◆ **Task set**:
(a) In the text on seeing celebrity homes in Las Vegas, where did Elvis live?
(b) Reproduce the stretch of the Las Vegas celebrity homes text from "Across the luxury" through "be marketed entirely.".

◆ **Extracted text**:

╭──

Across the luxury listings we've represented inside these gates, the practical takeaway for sellers is simpler: your buyer pool now includes wealth that arrives by private jet, buys through LLCs, and shops off-market — which changes how a luxury listing should be marketed entirely.

Can You Actually See Celebrity Homes in Las Vegas?
Honest answer: mostly no, and that's the point of the purchase. The guard-gated compounds are invisible from any public road — no map, no tour bus, no this-article exception. What you can see: Casa de Shenandoah's exterior along Sunset and Pecos (the ranch's fate has cycled through sale attempts and redevelopment news for years), the Palomino Lane estate district where Michael Jackson leased (public streets, historic mid-century mansions), the Strip towers where the penthouse class lives above the casinos, and the great historic footprints — the International (now Westgate) where Elvis lived, the Riviera-era corners the Rat Pack ran. Treat it as architecture appreciation, not celebrity safari: Nevada's privacy culture is exactly why the famous keep choosing it, and the neighborhoods enforce it. The same etiquette applies online — the valley's luxury community forums and social groups are notably protective of famous neighbors, a small-town reflex inside a two-million-person metro that says more about why celebrities stay than any tax table does.

╰──

◆ **Input data**:
╭──

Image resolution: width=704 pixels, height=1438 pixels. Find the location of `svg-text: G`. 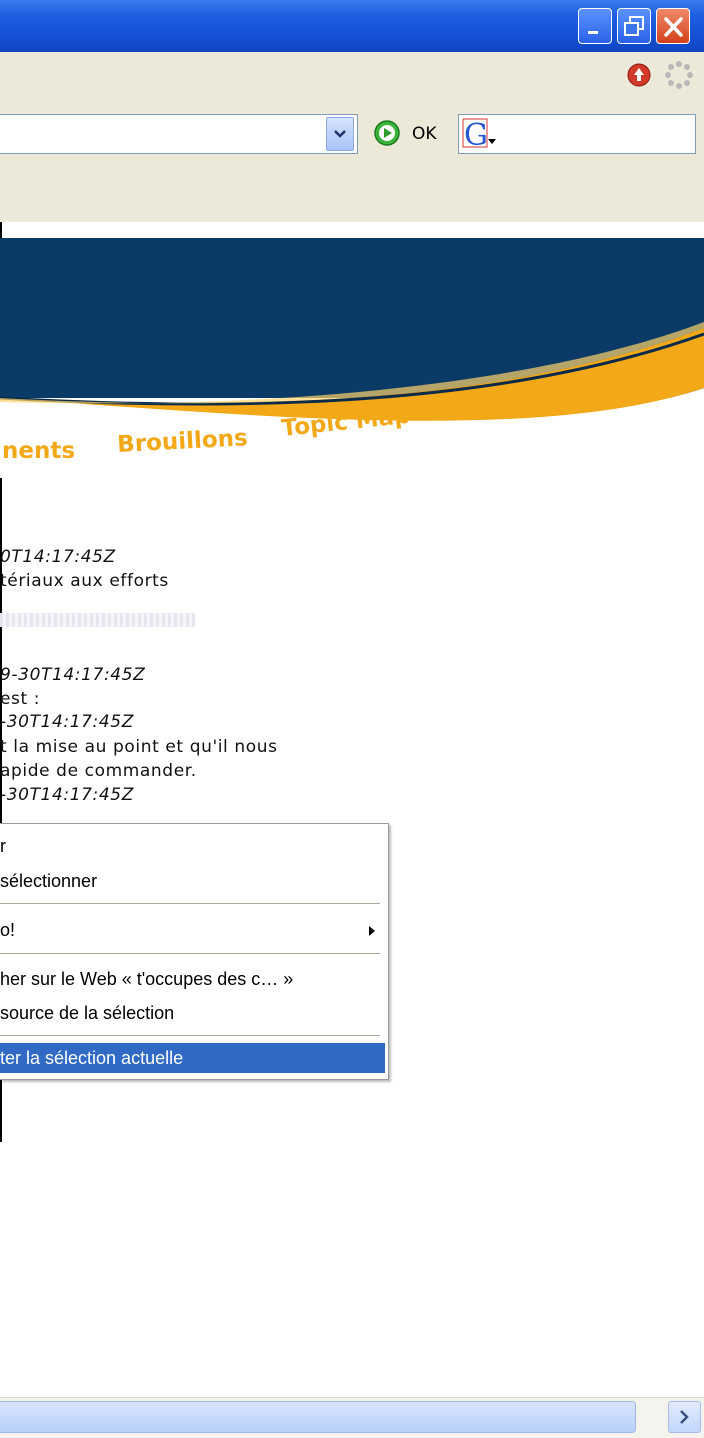

svg-text: G is located at coordinates (476, 134).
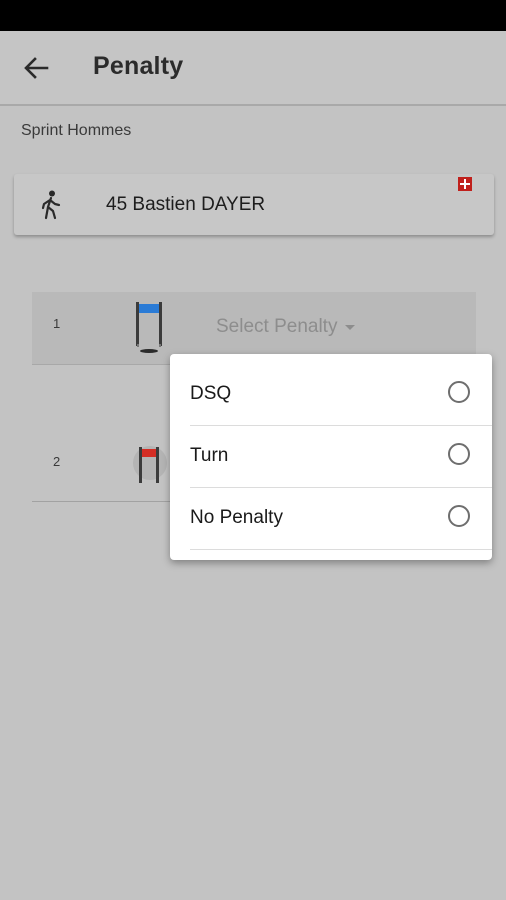 The image size is (506, 900). What do you see at coordinates (211, 394) in the screenshot?
I see `option-label: DSQ` at bounding box center [211, 394].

╰──

◆ **Completed exercise**:
(a) The International, now the Westgate.

(b)
Across the luxury listings we've represented inside these gates, the practical takeaway for sellers is simpler: your buyer pool now includes wealth that arrives by private jet, buys through LLCs, and shops off-market — which changes how a luxury listing should be marketed entirely.